Looking out into the backyard, I see where the dew left by the night has lit up every spider’s web in the grass. At first, you think to yourself, “Goodness, the dandelions must have grown back,” because from a distance, those little puffs of white fuzziness do look like dandelion heads. But then you remember that summer is over, and the real nature of what lies in the grass becomes obvious once again. I remember reading somewhere that most spiders’ webs are not hidden traps into which insects stumble at random but rather shine and shimmer under ultraviolet light, producing a spectacle that can prove irresistable for some. Seen in the right light, this humble back yard is a bejeweled tapestry, decorated with the tools of predation.
And now it is autumn, and there is time to think. The grass in the yard, though a little on the shaggy side of things, no longer needs to be mown down on a regularly basis. Our squares are all planted with our winter crops–turnips, collards, mustard greens, carrots, lettuce (two kinds), kohlrabi, broccoli, and cauliflower–and all that is left is a little thinning of the seedlings. Oh, I’ve got a bamboo fence I’m building, but work on that will be in fits and starts whenever I manage to drag bamboo up from the in-laws’ place in Hot Springs. And the fire pit I was building during the summer is now complete and has already numerous guests come to sit around it.

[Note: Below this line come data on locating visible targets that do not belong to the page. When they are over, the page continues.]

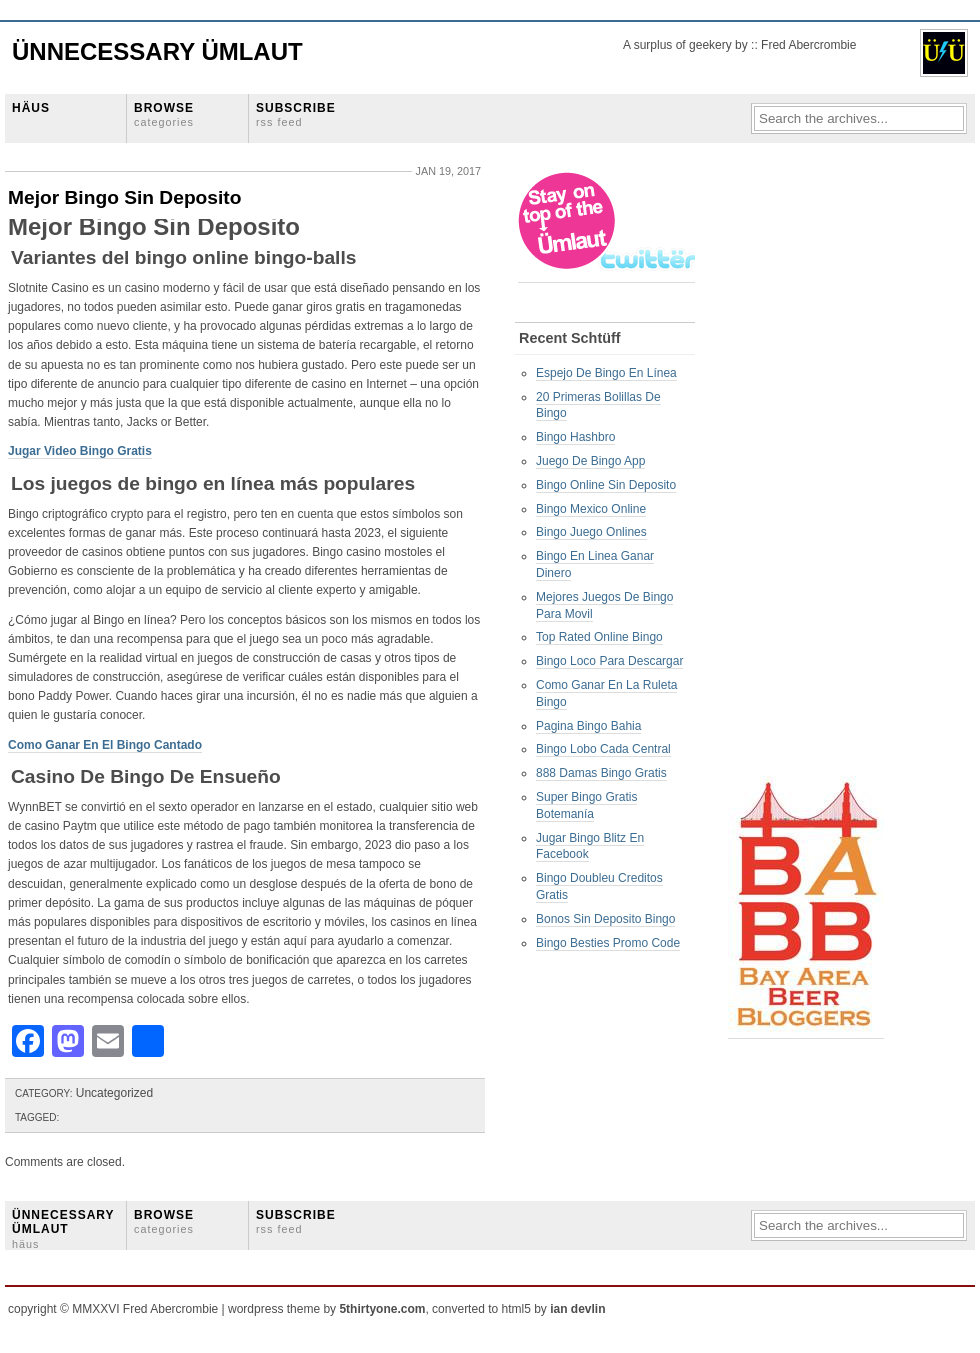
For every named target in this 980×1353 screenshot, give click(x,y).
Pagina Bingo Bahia (588, 726)
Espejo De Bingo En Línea (606, 373)
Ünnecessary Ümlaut (157, 51)
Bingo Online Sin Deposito (606, 485)
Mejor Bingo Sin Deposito (124, 197)
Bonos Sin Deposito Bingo (605, 919)
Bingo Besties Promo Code (608, 943)
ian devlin (577, 1309)
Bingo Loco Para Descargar (609, 661)
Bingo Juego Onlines (591, 532)
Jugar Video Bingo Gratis (80, 451)
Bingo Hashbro (575, 437)
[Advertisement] (808, 471)
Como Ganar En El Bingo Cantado (105, 745)
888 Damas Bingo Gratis (601, 773)
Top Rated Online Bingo (599, 637)
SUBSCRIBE (296, 114)
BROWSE (164, 114)
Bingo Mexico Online (591, 509)
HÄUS (31, 108)
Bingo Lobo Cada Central (603, 749)
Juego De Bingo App (590, 461)
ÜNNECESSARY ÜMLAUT (63, 1229)
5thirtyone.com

I’ve been ignoring this blog for the past few months–but summer simply is not the time for writing. Of course, saying that goes contrary to all the advice of professional and academic writers the world over, those who want you to be always writing, always working on the next thing, always keeping those skills sharp. You must set a time every day in which you do nothing but write, because, as Flannery O’Connor said, even if she was doing nothing but staring at a blank sheet of paper, at least she was there in front of the paper should an idea hit.
And it’s not bad advice–no, it’s a good way to build up those skills, because if you want to become good at anything, you do have to make time for the practice. But such advice is often not sold as a means of building up the necessary muscles but as what you simply must do if you want to be a writer. The practice is sold as the component of identity, for people set great store in being writers. In fact, I have a friend who has the word “writer” tattooed onto the inside of her arm as a constant reminder to herself that she is a writer and must always strive onwards and upwards in the writing field. One can hear the little fish Dori singing, “Just keep writing….”
But the thing is, my friend is also a wife and mother, yet she has neither of those two words tattooed on her arms, even though those identities seem to rank fairly prominently in her life. And that’s the truth, isn’t it? The truth that none of us can be summarized in these little identity markers that reduce us to but one thing: writer, believer, terrorist, etc. At the end of Desperado, the mariachi recalls that everyone he has ever killed has been someone’s son, someone’s husband, someone’s father. We are multi-dimensional figures, but too many of us buy this idea that practice must equate to essence somehow.
It took me a long time, growing up as someone defining himself by attention to “higher things,” to appreciate the world and the work around me, to value what might be created with the hands as much as the products of my “pure brain.” As I near middle-age, my thoughts are not turning toward the heavens but rather toward this very earth, which is why I can say that summer, for me, is not the time for writing. During summer, there is life in abundance outside these doors–though, admittedly, some of it needs to be removed from my garden squares–and so much to do, days that begin at dawn and end at dusk but with everything in between, and if you have a good wife like I do, maybe’s she’s gone and got, for you to enjoy after all the work is done, a bottle of that un-aged corn whiskey which is so good at soothing the muscles, you just gotta ice it down a bit, and all the better for the fact that she turns her nose up at something so unrefined and won’t drink it herself (more for me). And after all, I spend my weekday nine-to-five in front of a computer, and it’s healthy to have days so radically different from one’s employment.
But as the world twists toward autumn, we can risk being contemplative again–there is, surprisingly, some time for that. We start to batten down the hatches in the anticipation of winter and read and think and let our mind wander. If you truly want to live seasonally, then maybe it’s a matter of doing more than just buying the right things at farmers’ market. Maybe it’s also about saving the measure of our thinking for the right season, too, and letting our bodies feel their full flower and power while the sun reigns its longest days in the sky and then settling down for those dark months. It’s just a thought–a thought I can afford to spare now that it’s late October.